Indane is a LPG brand owned by the Indian Oil Corporation (IndianOil).
Baptiste Robert, who goes by the online handle Elliot Alderson, wrote in a blog post on Medium on Tuesday that he investigated the issue after receiving an anonymous tip from a Twitter follower.
Alderson’s probe revealed that information in a part of the Indane website was not secured with adequate safeguards.
“Due to a lack of authentication in the local dealers portal, Indane is leaking the names, addresses and the Aadhaar numbers of their customers,” he wrote in the blog post.
IndianOil denied the claims saying that the company in its software captures only the Aadhaar number which is required for LPG subsidy transfer.
“No other Aadhaar related details are captured by IndianOil. Therefore, leakage of Aadhaar data is not possible through us,” IndianOil said in a statement.
“In the past, oil marketing companies on time to time basis were hosting the consumption of subsidised LPG refills by customers, multiple connections list having customer information like customer number, name LPG id, and address, in public domain (transparency portal) in their respective websites which was available for social audits. There is no Aadhaar number hosted on this website,” the statement added.

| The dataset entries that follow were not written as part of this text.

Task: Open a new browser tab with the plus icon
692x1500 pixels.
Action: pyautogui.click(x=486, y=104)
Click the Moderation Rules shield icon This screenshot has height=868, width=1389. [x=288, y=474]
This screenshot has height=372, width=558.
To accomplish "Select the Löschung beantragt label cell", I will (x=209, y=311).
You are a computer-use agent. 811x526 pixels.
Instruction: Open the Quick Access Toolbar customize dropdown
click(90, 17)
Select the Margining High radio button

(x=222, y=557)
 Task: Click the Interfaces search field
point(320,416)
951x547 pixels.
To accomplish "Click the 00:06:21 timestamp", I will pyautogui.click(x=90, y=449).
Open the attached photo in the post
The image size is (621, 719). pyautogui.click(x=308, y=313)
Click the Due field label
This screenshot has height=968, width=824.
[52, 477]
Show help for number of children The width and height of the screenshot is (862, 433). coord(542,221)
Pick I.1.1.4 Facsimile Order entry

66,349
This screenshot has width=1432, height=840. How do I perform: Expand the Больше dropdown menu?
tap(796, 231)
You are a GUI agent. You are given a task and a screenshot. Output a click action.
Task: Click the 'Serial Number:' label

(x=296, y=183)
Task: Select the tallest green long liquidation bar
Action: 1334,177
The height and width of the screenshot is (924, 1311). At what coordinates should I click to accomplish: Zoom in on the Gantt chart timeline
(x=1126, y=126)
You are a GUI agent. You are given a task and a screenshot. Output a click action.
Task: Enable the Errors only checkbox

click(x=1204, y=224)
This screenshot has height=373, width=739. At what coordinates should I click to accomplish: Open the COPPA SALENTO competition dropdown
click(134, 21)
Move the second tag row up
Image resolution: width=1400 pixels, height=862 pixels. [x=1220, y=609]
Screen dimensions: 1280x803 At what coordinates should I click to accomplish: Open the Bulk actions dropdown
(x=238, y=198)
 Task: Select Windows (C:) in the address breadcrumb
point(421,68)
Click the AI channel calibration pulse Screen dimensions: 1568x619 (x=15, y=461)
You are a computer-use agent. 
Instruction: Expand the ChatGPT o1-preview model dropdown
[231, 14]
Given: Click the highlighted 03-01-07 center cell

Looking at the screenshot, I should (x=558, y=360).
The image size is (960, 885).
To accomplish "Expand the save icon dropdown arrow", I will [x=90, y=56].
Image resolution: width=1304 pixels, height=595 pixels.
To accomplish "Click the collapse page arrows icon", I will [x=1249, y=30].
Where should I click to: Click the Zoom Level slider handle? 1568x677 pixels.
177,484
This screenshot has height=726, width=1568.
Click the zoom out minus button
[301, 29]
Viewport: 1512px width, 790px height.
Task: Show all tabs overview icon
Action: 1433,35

Alderson, who introduces himself to be the “worst” nightmare of Aadhaar regulator Unique Identification Authority of India (UIDAI), said that Indane has a total of 11,062 dealers but he could test only 9,490 dealers as Indane “probably” blocked his IP.
“My script tested 9,490 dealers and found that a total of 58,26,116 Indane customers are affected by this leak,” Alderson wrote in the blog post.
“Unfortunately, Indane probably blocked my IP, so I didn’t test the remaining 1,572 dealers. By doing some basic math we can estimate the final number of affected customers around 67,91,200,” he added.
The Supreme Court last year upheld the legality of Aadhaar, while restricting it to disbursement of social benefits and junking its requirement for cell phones and bank accounts.
“The data which is been collected by all the government or non-government organisation can be misused in many ways. So it is wise to educate ourselves and others about the loss one can face,” Manan Shah, Founder and CEO, Avalance Global Solutions, told IANS in a statement.